RegExModule doesn't support Unicode characters

BlitzMax Forums/Brucey's Modules/RegExModule doesn't support Unicode characters

Pineapple(Posted 2014) [#1]
PCRE is supposed to support Unicode characters but the module doesn't. Behavior ranges from misinterpreting the start argument to the find method to throwing exception -11, PCRE_ERROR_BADUTF8_OFFSET.

Here's an example program to show the errors in action:

SuperStrict

Import bah.regex

Local expression:TRegEx=TRegEx.Create("[\pL]+[\s]*")

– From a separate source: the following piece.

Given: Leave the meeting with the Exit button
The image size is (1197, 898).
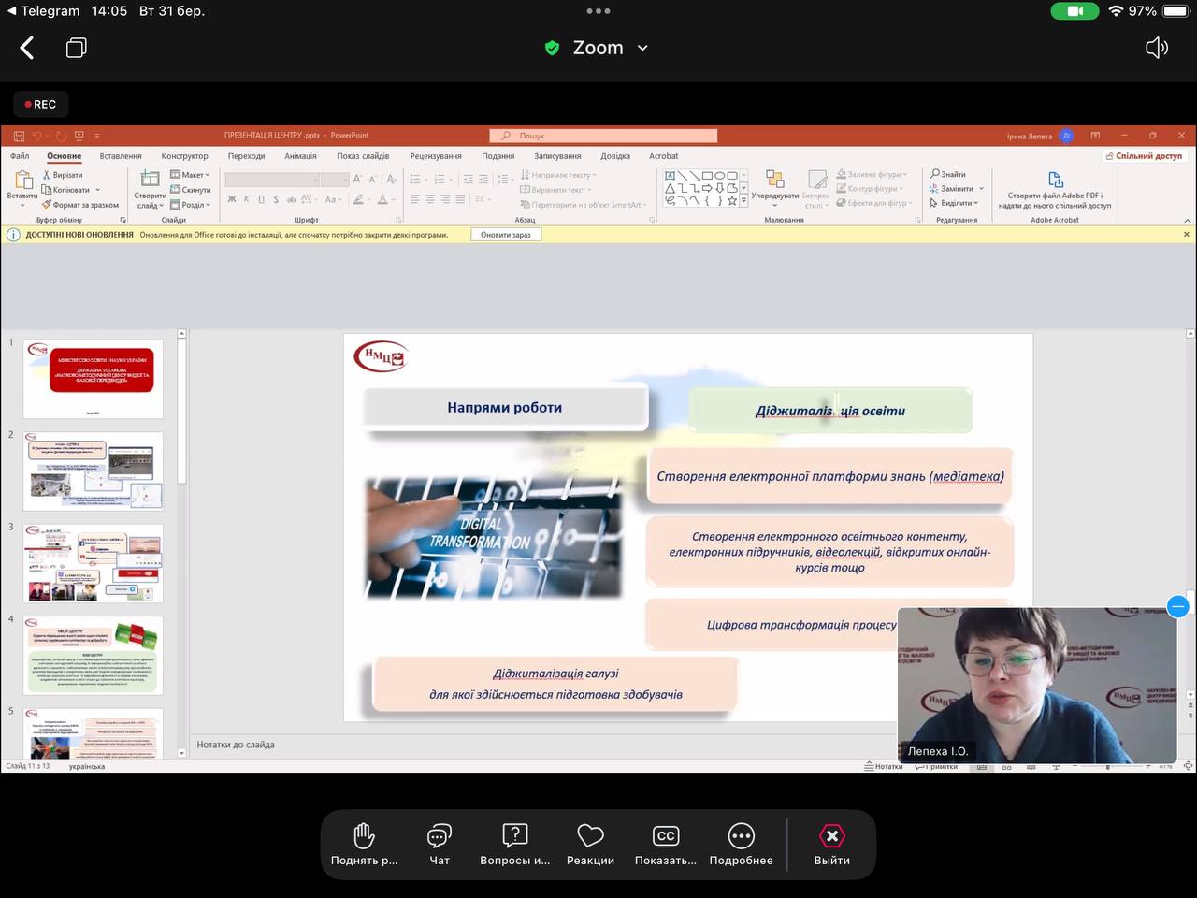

Local teststring$="Here are six unicode characters àéïõúÿ"

Print teststring

Local match:TRegExMatch,start%=0

While 1
	match=expression.find(teststring,start)
	If match
		Print "'"+match.SubExp()+"' of length "+match.SubExp().length+" found at "+match.SubStart()
		start:+match.SubExp().length
	Else
		Exit
	EndIf
Wend


edit: Those count as Unicode, right? Actually I'm not sure. Whatever they are, they don't work.


Brucey(Posted 2014) [#2]
You may want to try the latest source (from SVN/github), which results in this on my Mac :
Here are six unicode characters àéïõúÿ
'Here ' of length 5 found at 0
'are ' of length 4 found at 5
'six ' of length 4 found at 9
'unicode ' of length 8 found at 13
'characters ' of length 11 found at 21
'àéïõúÿ' of length 6 found at 32



Pineapple(Posted 2014) [#3]
That worked! Thanks much for the quick response.